AIポートレートグローは、複雑な照明環境下で撮影されたポートレートの品質を向上させる機能です。撮影されたシーンの光の状態を分析し、自然な明るさや陰影に整えることで、暗所や逆光といった条件でも、違和感なく画質を改善します。この機能もネットワーク環境がない場所で実行可能です。デモンストレーションでは、多様なシーンに的確に対応しながら視覚的に自然な補正を行えることが示されました。
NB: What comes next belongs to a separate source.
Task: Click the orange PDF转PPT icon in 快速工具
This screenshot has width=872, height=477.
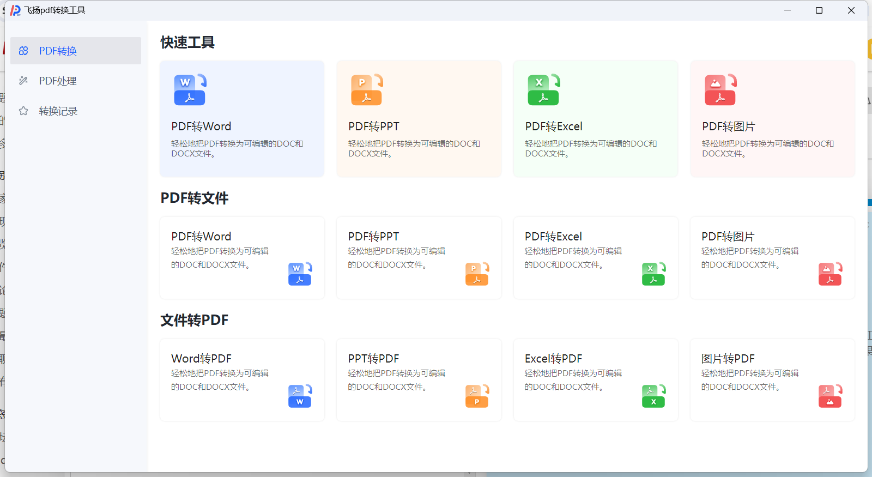Action: (367, 89)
さらに、OPPOとMediaTekは、業界初となるオンデバイスの完全マルチモーダルAIモデル「Omni」の技術プレビューを公開しました。Omniは、音声・映像・テキストといった複数の情報を横断して理解し、ユーザーと自然にやりとりできるよう設計されたモデルです。スマートフォン上でリアルタイムのシーン認識や対話型Q&Aを可能にし、オンデバイスAIが現実世界をより深く認識・理解することで、より能動的で自然な人間とデバイスのやりとりの実現につながると期待されています。

エコシステム連携で加速するAIのイノベーション
今回の協業は、MediaTekブース内のインタラクティブ体験ゾーンでも披露されました。来場者は、Find X9 ProのオンデバイスAI機能に加え、OPPO Hasselblad Teleconverterによる望遠撮影性能を実際に体験しました。また、Reno15 Proも展示され、AIモーションフォト消しゴム、AIモーションフォトポップアウト、AIフラッシュ撮影といった、創造性を高めるAI撮影機能が紹介されました。
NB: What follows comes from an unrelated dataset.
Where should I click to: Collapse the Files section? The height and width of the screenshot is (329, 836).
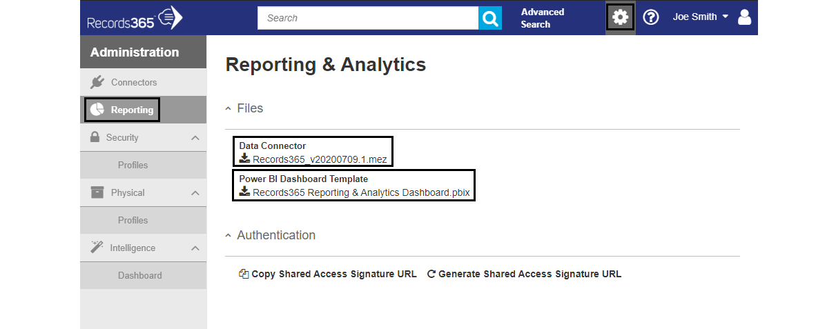click(244, 108)
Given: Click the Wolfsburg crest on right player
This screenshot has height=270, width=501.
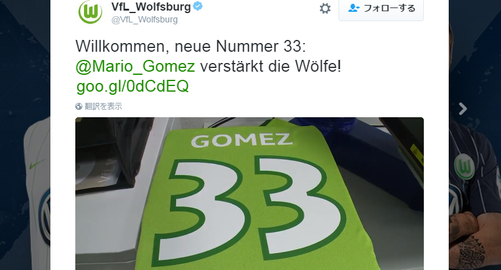Looking at the screenshot, I should (x=464, y=166).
OPPOのFind X9では、MediaTekとGoogleとの緊密な連携によって、Android™デバイスのみで使えたQuick Share機能が、AirDropにも対応しました。これにより、サードパーティ製アプリをインストールすることなく、OPPOスマートフォンとiOS、iPadOS、macOSデバイス間で、安全かつスムーズなファイル転送が可能となり、クロスプラットフォームでの利便性が向上しています。
その他、OPPO Find X9 ProがGLOMO Awardsの「Best Smartphone」部門にノミネートされ、パフォーマンス、イメージング、AI統合における革新性が高く評価されたことも注目すべき点です。
今後もOPPOとMediaTekは、オンデバイスAIをはじめとする先進領域での協業をさらに強化し、ユーザー体験の向上を目指していくとのことです。両社は引き続き、世界中のユーザーに対して、より高度で信頼性の高いAI体験の提供に取り組んでいくでしょう。
※ 国や地域によって利用できるAI機能は異なります。
※ Google、Android、Quick Share は、Google LLC の商標です。